ENTREVISTA
Nuno Cordeiro
RFD Nº15
NUNO CORDEIRO
Fisioterapeuta
VICE-PRESIDENTE
ORDEM DOS FISIOTERAPEUTAS
O Regulamento do Ato do Fisioterapeuta foi recentemente publicado em Diário da República, cumprindo-se assim, o processo de criação de um dos instrumentos fulcrais para a regulação do exercício profissional do fisioterapeuta.
NUNO CORDEIRO (NC) – Antes demais uma correção, que não é mais que um preciosismo, mas que representa muito para consolidação do exercício profissional do fisioterapeuta, este documento representa um instrumento fulcral de autorregulação e não simplesmente de regulação, já que foi a primeira vez que os fisioterapeutas puderam ser eles próprios a poder designar os atos que lhe são próprios e que no fundo, representa a aplicação da ciência da fisioterapia, que lhe é própria.
RFD – Mas já antes tinham sido apresentados outros documentos que abordavam o conteúdo profissional do fisioterapeuta e uma definição do que representa
ser a Fisioterapia?
NC – Sim, mas sempre por entidades externas à própria profissão, embora ouvindo os representantes da profissão, é certo, mas nunca numa perspetiva de definição completa da aplicação da ciência da fisioterapia, no âmbito da sua plena capacidade, que pela sua especificidade só o fisioterapeuta entende, visando o reforço da relação fisioterapeuta-utente, na medida em que promove uma informação completa. Daqui a necessidade e a importância de uma autorregulação.
NC – Claramente que reforça também a relação dos fisioterapeutas com outros profissionais de saúde, na medida que no ecossistema das profissões de saúde se passa a perceber exatamente o que o fisioterapeuta nomeadamente as suas competências, autonomia e responsabilidade.
RFD – É ato do fisioterapeuta a aplicação da ciência da fisioterapia em todas as áreas que envolvem o sistema do movimento e a funcionalidade. O que representa esta junção movimento/funcionalidade?
NC – O fisioterapeuta é por excelência o profissional de saúde especialista no sistema de movimento. Pondo a pessoa no centro do algoritmo, compreende o sistema de movimento e a forma como o mesmo se relaciona com a funcionalidade. Aqui a funcionalidade refere-se como a integridade funcional e estrutural do indivíduo. Por outras palavras, a raiz da profissão integra os conhecimentos das ciências da saúde e das ciências do movimento, fundindo-as num corpo de saberes próprios, desenvolvidos, entretanto, enquanto área que se fundamenta na ciência da fisioterapia.
Naturalmente que o propósito final é a otimização do movimento per se com ajustamento à funcionalidade/incapacidade e/ou fatores contextuais que a envolvem, na promoção da participação do sujeito na plenitude do quotidiano.
Acresce que deverá ser visto necessariamente no sentido positivo. Olhe o desporto, tema central desta revista, é um excelente exemplo do que se pretende de otimização do movimento.
RFD – O regulamento caracteriza o processo de fisioterapia como a materialização do ato do fisioterapeuta. Compreende-se assim que todas as componentes do processo são os atos do Fisioterapeuta?
NC – Existe uma necessidade absoluta de deixar de olhar para o fisioterapeuta como um profissional de saúde que se apresenta com um conjunto de “técnicas”, como se tivesse uma caixa de ferramentas, e que o profissional que tenha uma caixa de ferramentas mais ampla, entenda-se como “sabendo mais técnicas”, seja melhor profissional ou mais preparado. Ser fisioterapeuta é ter uma profissão intelectual e não uma profissão de aplicação de técnicas.

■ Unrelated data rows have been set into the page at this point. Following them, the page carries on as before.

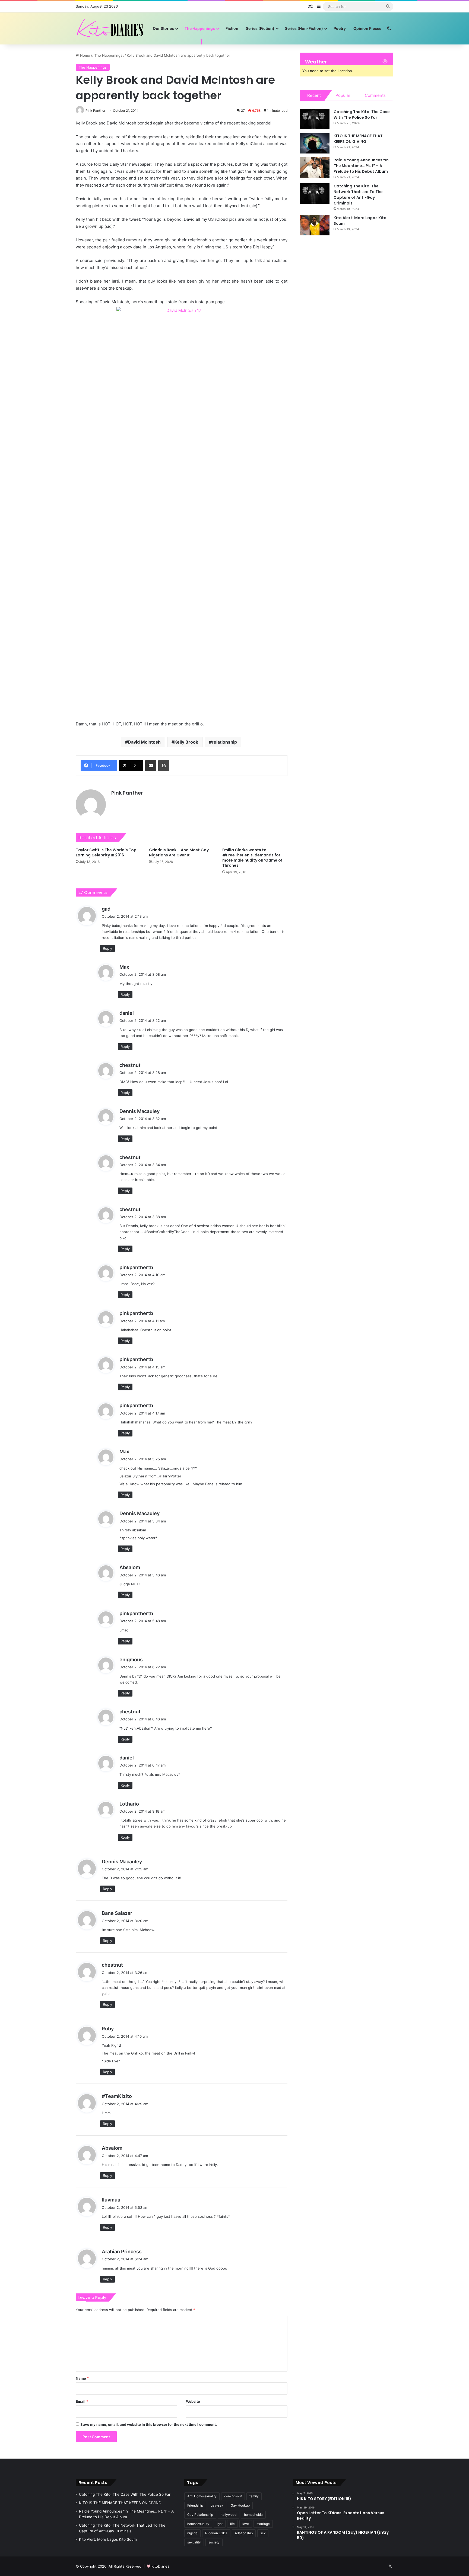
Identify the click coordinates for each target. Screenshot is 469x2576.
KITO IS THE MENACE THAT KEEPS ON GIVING (358, 138)
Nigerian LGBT (216, 2533)
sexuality (194, 2542)
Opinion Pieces (367, 28)
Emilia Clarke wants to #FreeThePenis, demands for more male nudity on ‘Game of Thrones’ (252, 857)
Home (84, 55)
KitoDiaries (160, 2566)
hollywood (228, 2515)
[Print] (163, 765)
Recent (314, 95)
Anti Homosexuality (202, 2496)
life (232, 2524)
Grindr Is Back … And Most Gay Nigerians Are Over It (179, 852)
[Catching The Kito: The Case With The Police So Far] (314, 119)
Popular (342, 95)
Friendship (195, 2505)
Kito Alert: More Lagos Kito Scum (108, 2539)
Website (193, 2401)
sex (262, 2533)
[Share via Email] (150, 765)
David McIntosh (144, 742)
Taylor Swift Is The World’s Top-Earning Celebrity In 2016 (107, 852)
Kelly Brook (186, 742)
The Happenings (200, 28)
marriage (263, 2524)
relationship (224, 742)
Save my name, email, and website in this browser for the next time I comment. (148, 2424)
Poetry (340, 28)
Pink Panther (95, 110)
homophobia (253, 2515)
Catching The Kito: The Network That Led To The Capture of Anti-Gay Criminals (358, 194)
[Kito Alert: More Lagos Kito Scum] (314, 225)
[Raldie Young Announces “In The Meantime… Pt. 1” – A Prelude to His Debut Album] (314, 167)
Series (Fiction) (260, 28)
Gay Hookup (240, 2505)
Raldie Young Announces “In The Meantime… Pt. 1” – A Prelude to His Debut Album (361, 165)
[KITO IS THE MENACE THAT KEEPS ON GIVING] (314, 143)
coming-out (233, 2496)
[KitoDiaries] (111, 28)
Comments (375, 95)
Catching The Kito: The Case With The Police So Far (362, 114)
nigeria (192, 2533)
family (254, 2496)
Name (82, 2378)
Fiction (232, 28)
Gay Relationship (200, 2515)
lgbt (220, 2524)
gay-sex (217, 2505)
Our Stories (163, 28)
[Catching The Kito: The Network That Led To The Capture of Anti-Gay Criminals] (314, 193)
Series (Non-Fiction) (304, 28)
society (214, 2542)
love (245, 2524)
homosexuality (198, 2524)
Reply (107, 948)
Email (82, 2401)
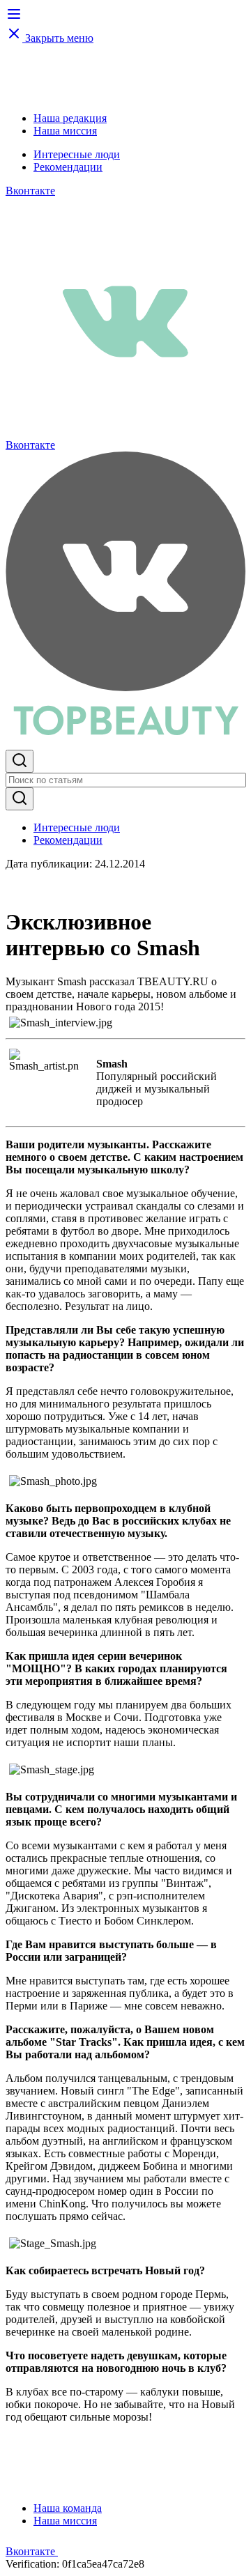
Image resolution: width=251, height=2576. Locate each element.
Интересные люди (76, 154)
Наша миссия (65, 131)
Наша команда (67, 2508)
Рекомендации (67, 167)
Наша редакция (70, 118)
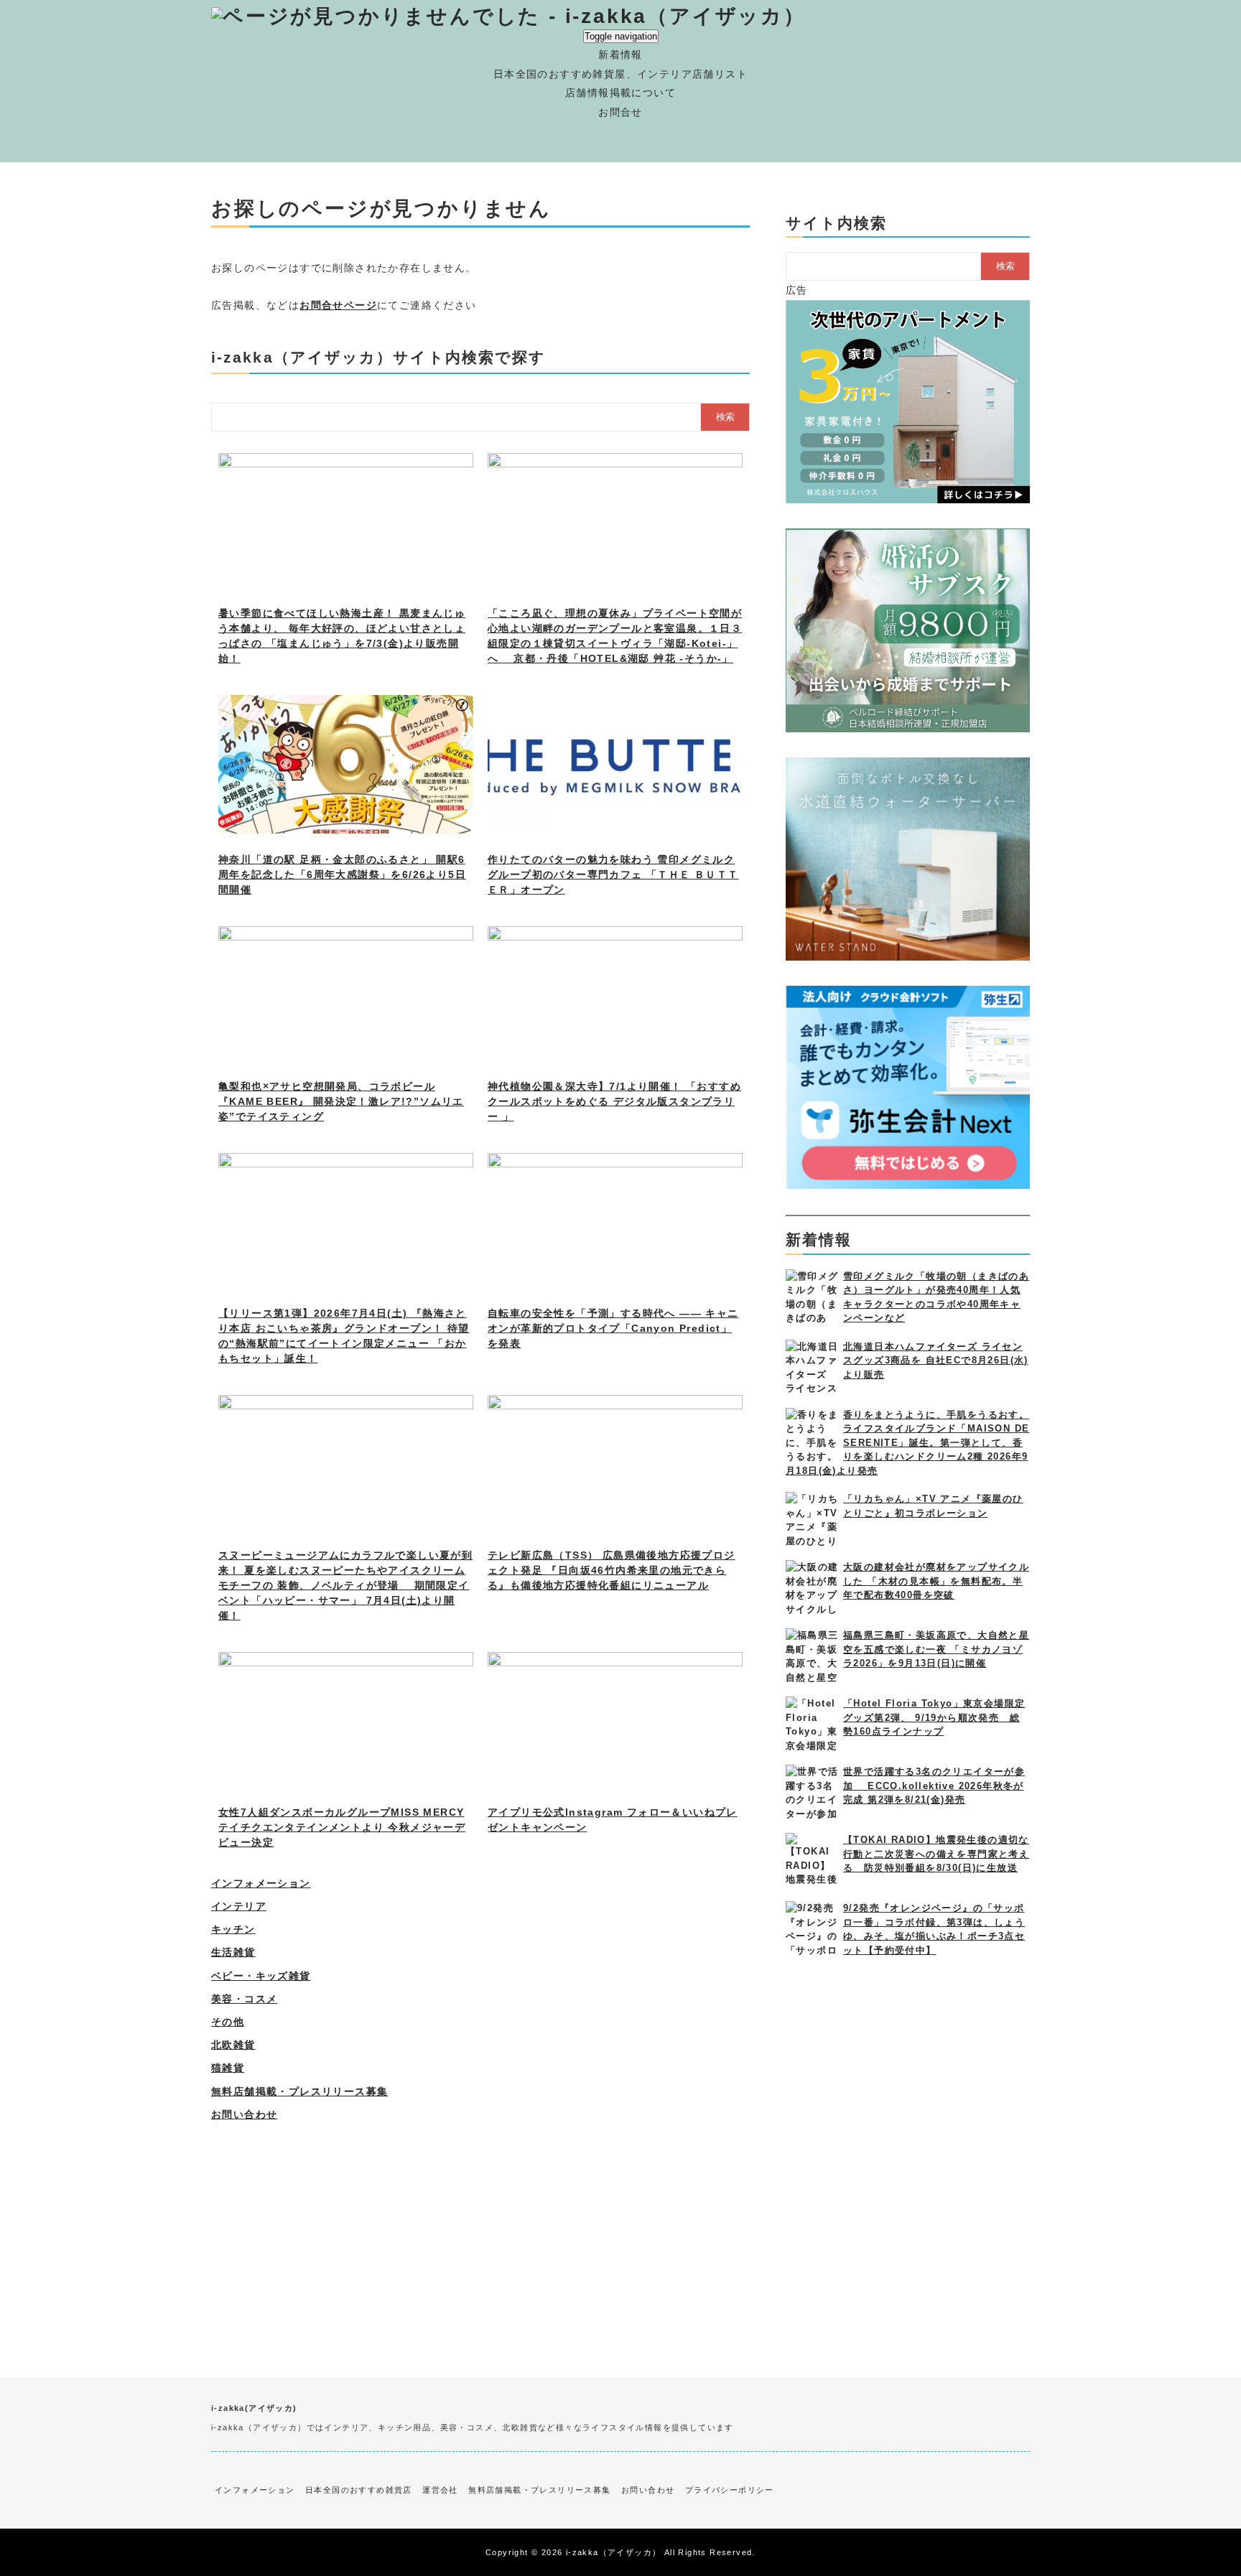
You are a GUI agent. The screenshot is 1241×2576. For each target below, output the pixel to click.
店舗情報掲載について (620, 92)
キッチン (233, 1929)
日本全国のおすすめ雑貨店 (358, 2490)
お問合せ (620, 112)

Ora isso implica olhar para o processo de fisioterapia como a materialização do ato do fisioterapeuta, onde necessariamente todas as componentes do processo de fisioterapia terão sempre que estar e a intervenção, propriamente dita, é apenas uma etapa desse processo, que tem necessariamente sempre ser precedida do Exame/avaliação, diagnóstico, prognóstico e plano dessa mesma intervenção, e continuando o processo até à sua conclusão.
RFD – O fisioterapeuta atua nos quadros cinesiopatológico e patocinesiológico, na prevenção dos distúrbios relacionados com o movimento. Que especificidade têm estes quadros conceptuais para os fisioterapeutas?
NC – Têm toda a importância. É claro que o fisioterapeuta tem no seu conhecimento a fisiologia e daí também a fisiopatologia, conhece a anatomia e dai também a pato-anatomia, mas como já dissemos, o fisioterapeuta também tem no seu conhecimento o que tem como raiz a ciências do movimento. Torna-o por isso o único profissional de saúde capaz desta conjugação de conhecimentos, sendo, por essa via, a componente conceptual do movimento uma competência lógica do fisioterapeuta e com uma visão única de perceber a suas diferentes condições, patológicas e não só.